Mexico’s Senate approved with 82 votes in favour, 18 against y seven abstentions the Law to Regulate the Consumption of Cannabis. Although the Chamber of Deputies (Lower Chamber) still needs to discuss and approve the decriminalization of recreational or adult use of marijuana, this Thursday, the ruling advanced in the Senate.
In general and in particular, the Upper House approved tonight to decriminalize the personal use of marijuana. If the opinion is approved by the deputies, people will be able to carry up to 28 grams of the herb and have six to eight marijuana plants in their homes without ending up in jail.
Here are some key points of the document approved this afternoon by the Senate and sent to the lower chamber for discussion.
1.- People over 18 years of age will be allowed to consume psychoactive cannabis.
2.- Possession for self-consumption went from five to 28 grams; from 28 and 200 grams, it is considered simple possession and merits administrative penalties or fines; From 201 grams to 28 kilos, it is considered possession with intent of dealing and from 28 kilos onwards, it will be considered drug trafficking.
3.- Six cannabis plants for personal consumption; eight if more than two consumers live in the same house.
4.- Release of people prosecuted or sentenced for simple possession. Also, within a period of six months from the entry into force of the decree, their criminal record must be expunged.

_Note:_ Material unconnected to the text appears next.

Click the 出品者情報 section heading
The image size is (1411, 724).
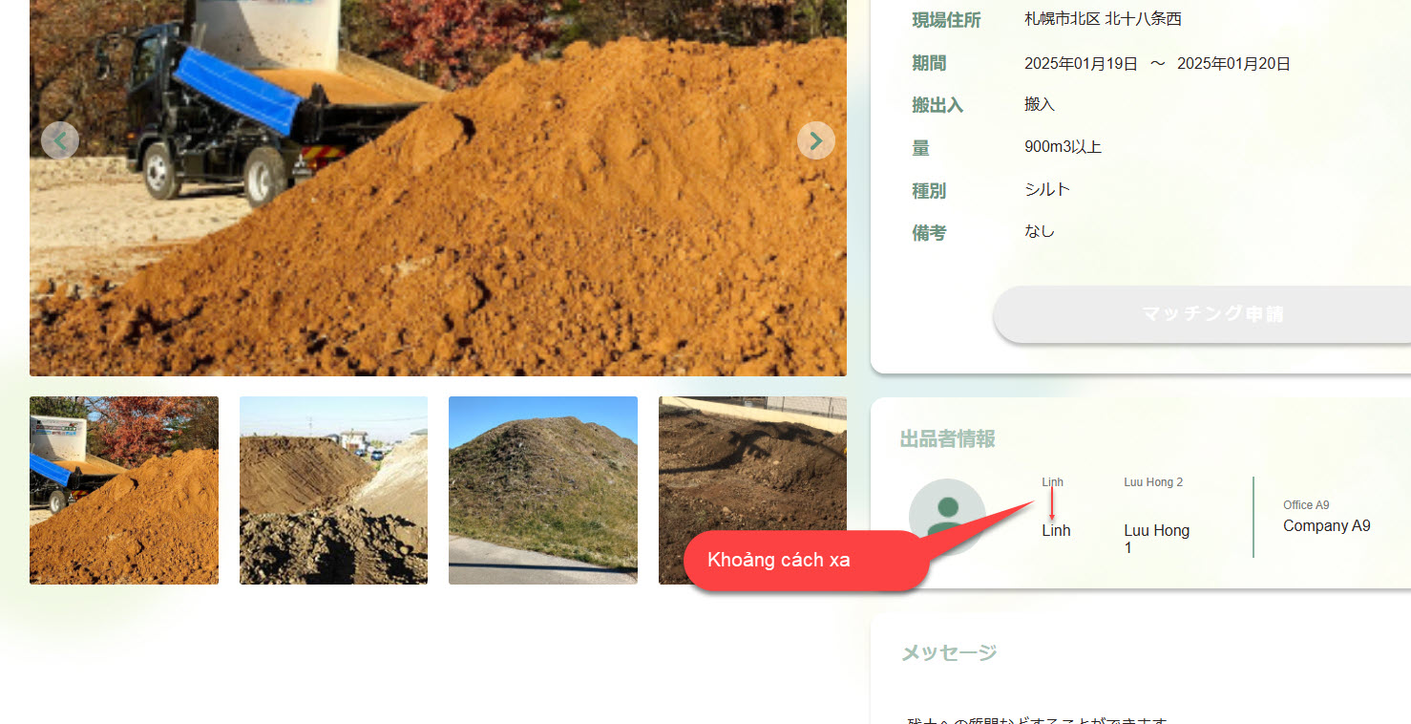click(x=947, y=439)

5.- Should come into force in six months, a national program for the prevention and treatment of addictions must be developed, emphasizing the non-consumption of psychoactive and non-psychoactive cannabis focused on children and adolescents.
6.- The document also prohibits the consumption of marijuana in all establishments where the consumption of tobacco is also prohibited. It is also established that there will be penalties for those who consume in open places where children and adolescents can access.

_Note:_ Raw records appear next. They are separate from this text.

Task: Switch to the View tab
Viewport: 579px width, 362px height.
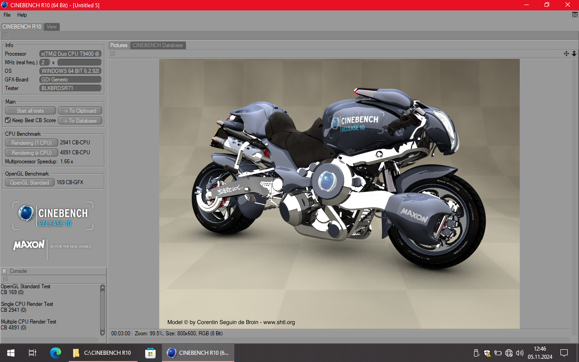Action: [x=52, y=27]
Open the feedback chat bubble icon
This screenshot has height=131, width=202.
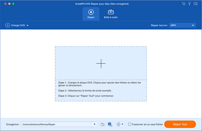click(x=196, y=4)
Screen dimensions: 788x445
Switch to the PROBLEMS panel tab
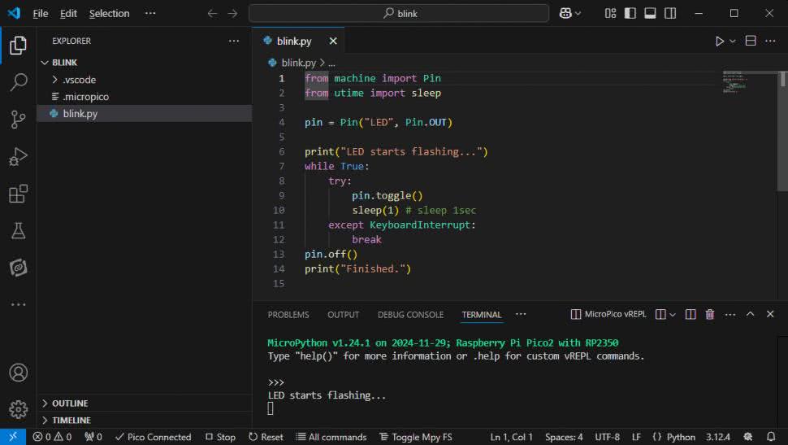click(288, 315)
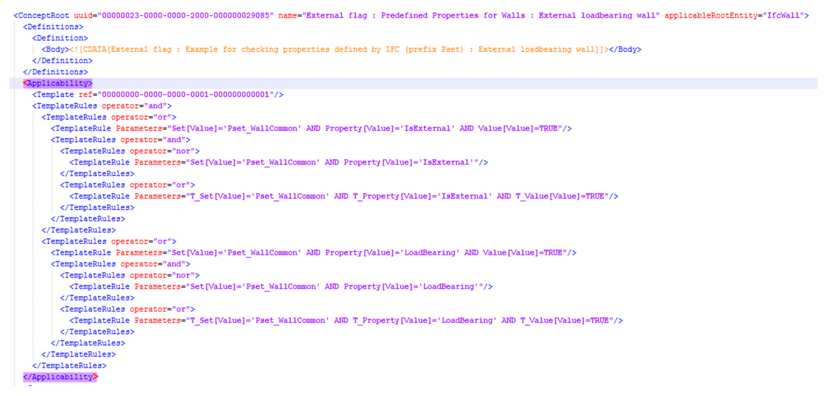
Task: Click the ConceptRoot opening tag name
Action: [43, 15]
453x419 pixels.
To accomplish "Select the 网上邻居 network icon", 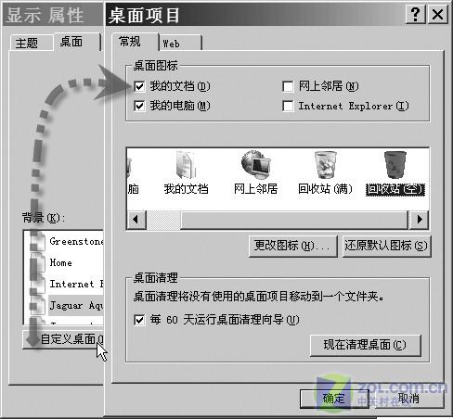I will [255, 165].
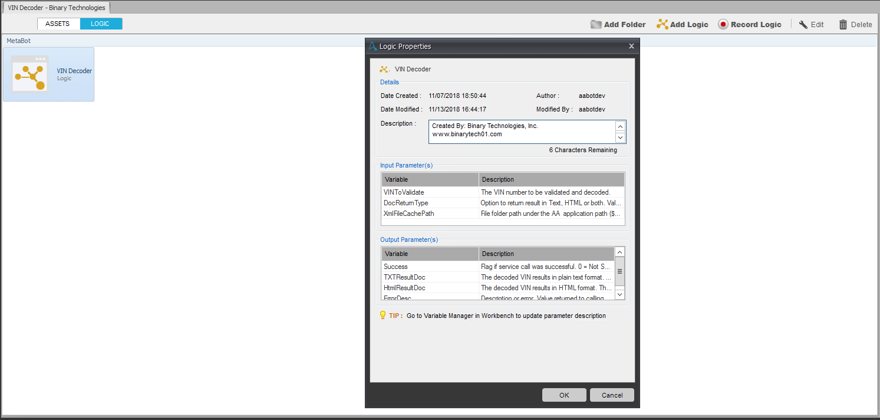Close the Logic Properties dialog
This screenshot has height=420, width=880.
(x=631, y=46)
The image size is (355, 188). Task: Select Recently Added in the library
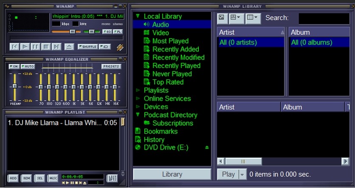(x=175, y=49)
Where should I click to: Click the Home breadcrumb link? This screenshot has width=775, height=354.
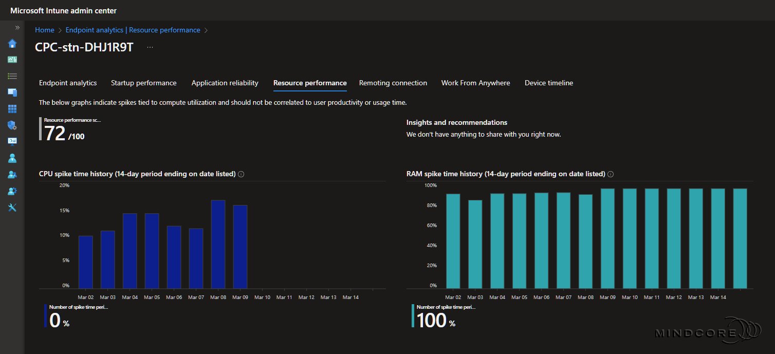point(45,30)
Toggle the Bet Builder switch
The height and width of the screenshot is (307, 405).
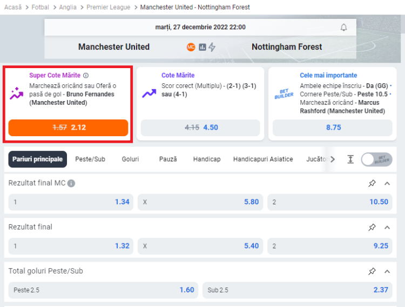[x=377, y=159]
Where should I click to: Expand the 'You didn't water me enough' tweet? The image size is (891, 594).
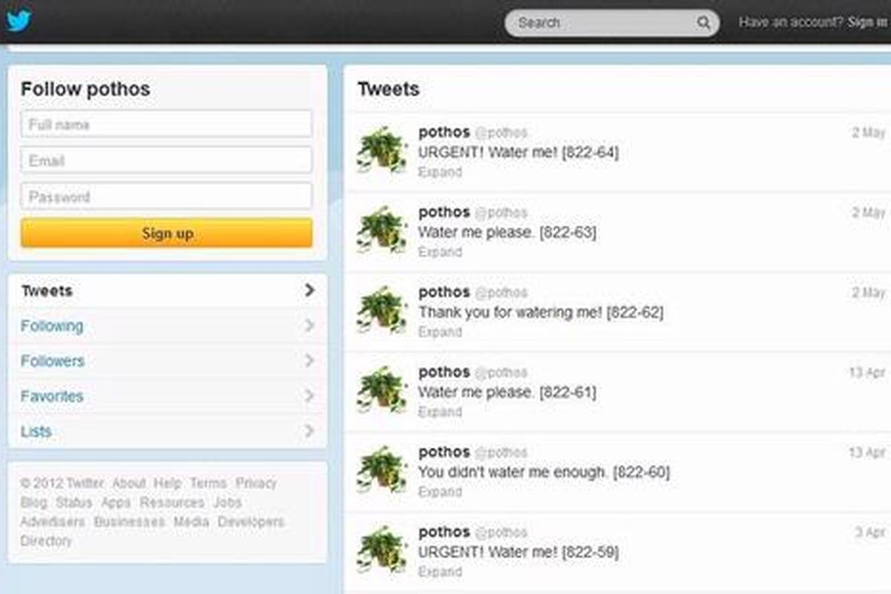coord(440,492)
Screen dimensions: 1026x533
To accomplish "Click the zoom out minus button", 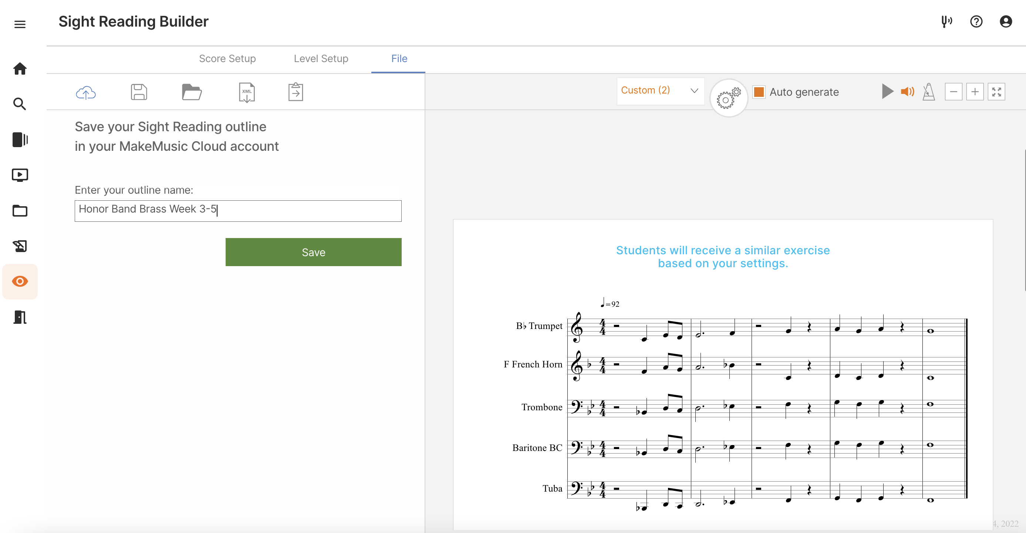I will click(x=953, y=92).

Amid applause and displaying banners with the legend “No to criminalization, yes to freedom” and with the noise of alarm clocks with the message “It’s time,” the Senate of the Republic approved this afternoon the decriminalization of adult, industrial use and for marijuana research.

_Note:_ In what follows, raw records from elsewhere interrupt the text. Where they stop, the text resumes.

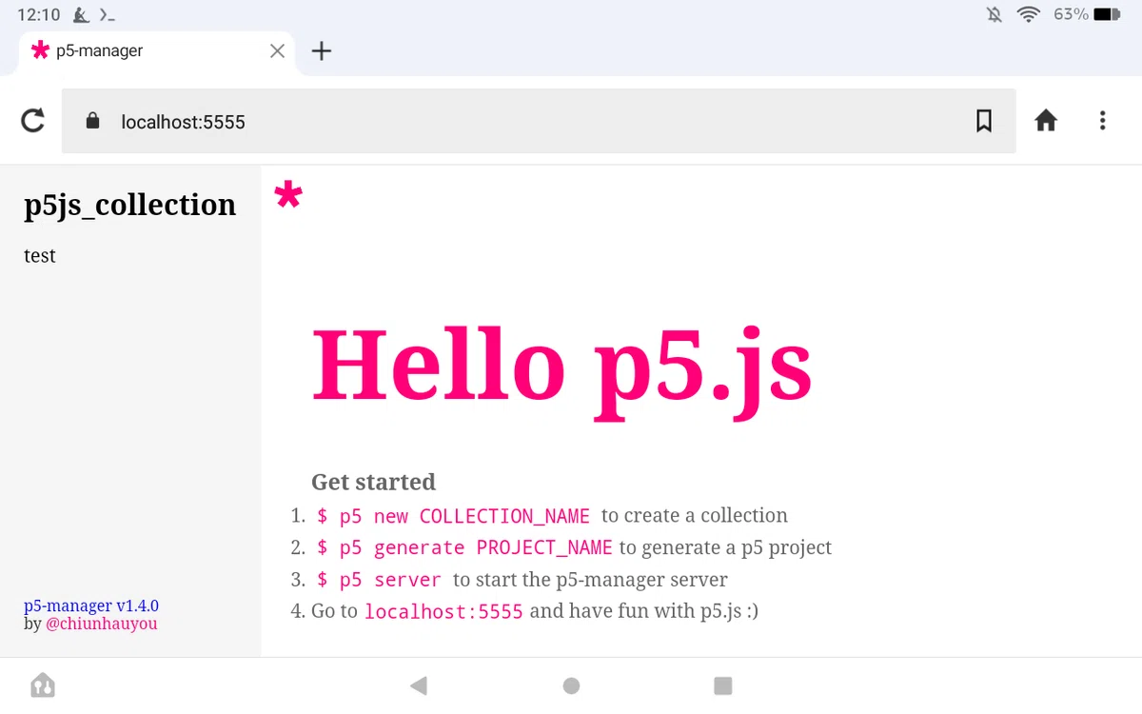Reload the page with the refresh icon
This screenshot has width=1142, height=714.
click(x=32, y=121)
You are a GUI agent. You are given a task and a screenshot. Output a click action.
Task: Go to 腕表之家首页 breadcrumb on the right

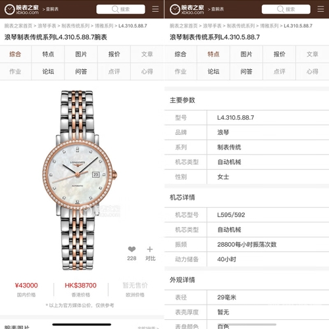[x=184, y=26]
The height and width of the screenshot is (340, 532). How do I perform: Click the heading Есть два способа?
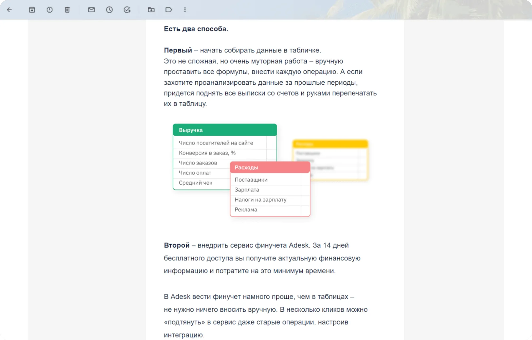click(196, 29)
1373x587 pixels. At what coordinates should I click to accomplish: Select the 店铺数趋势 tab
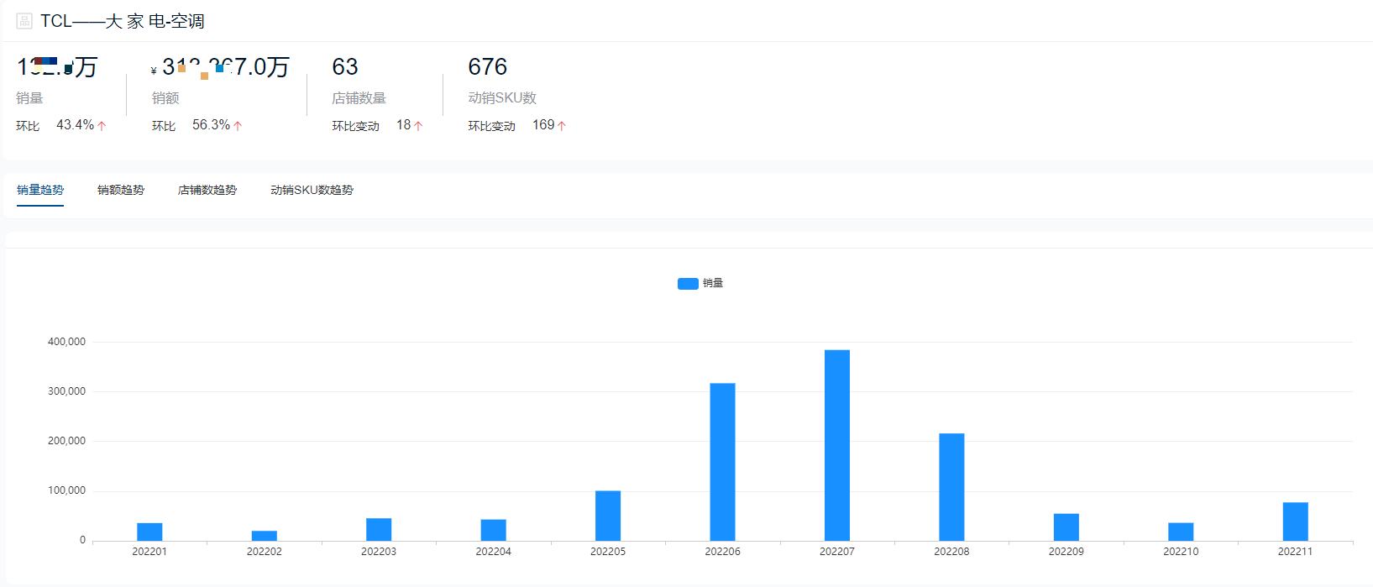tap(207, 191)
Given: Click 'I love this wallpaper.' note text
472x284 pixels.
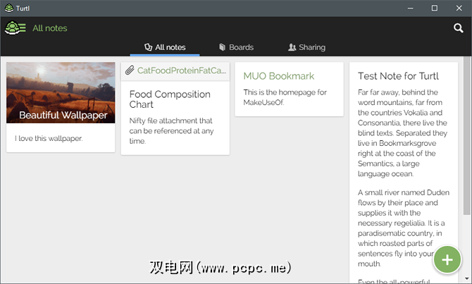Looking at the screenshot, I should pos(49,138).
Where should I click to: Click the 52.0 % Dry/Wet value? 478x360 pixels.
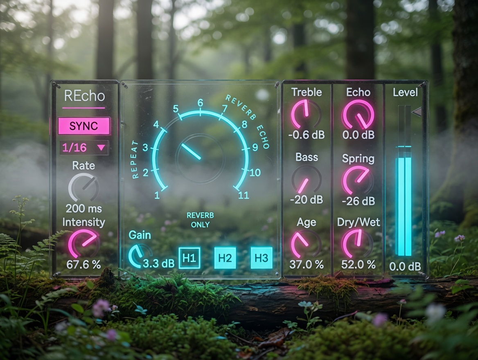point(358,265)
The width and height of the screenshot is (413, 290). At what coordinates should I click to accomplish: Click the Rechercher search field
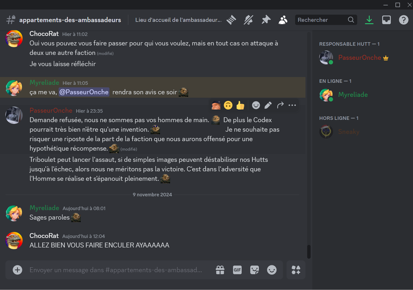click(326, 20)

The discussion in the Plenary of the Senate took place between those who assured that the decriminalization would facilitate the access of children and adolescents to marijuana and other drugs, on the one hand; and on the other, those who assured that it was a matter of Human Rights and it would stop criminalizing users.
The majority of the votes against decriminalization were from the parliamentary group of the conservative National Action Party (PAN). The party argued that, with this measure, Mexico approves the opening of the drug market and the liberalization of sales.
Critics mentioned that consumer rights are not being guaranteed in this initiative, and yet the Canadian industry is being privileged. There are contradictions because there is a decriminalization, but a crime is maintained after a certain threshold.
Others considered that this regulation is not ideal and that a mistake is made by not fully decriminalizing cannabis, by keeping the plant, consumers and producers among the subjects of criminal penalties.
One option was to eliminate the crime of simple possession of cannabis from illicit substances in Mexico.
The opinion, prepared by Morena, the governing party, maintains that the regularization of cannabis starts from recognizing a human right that is the free development of the personality, which, in the face of a prohibitionist system such as the current one, sees its effectiveness undermined. She also said that the ruling contributes to reducing violence and insecurity linked to drug trafficking.
The regulation is not a synonym of an absolute release of the plant and its derivatives or of the market that provides them, but of the regulation of certain acts that imply their exclusive use for certain purposes with control parameters and State intervention through international rules and standards.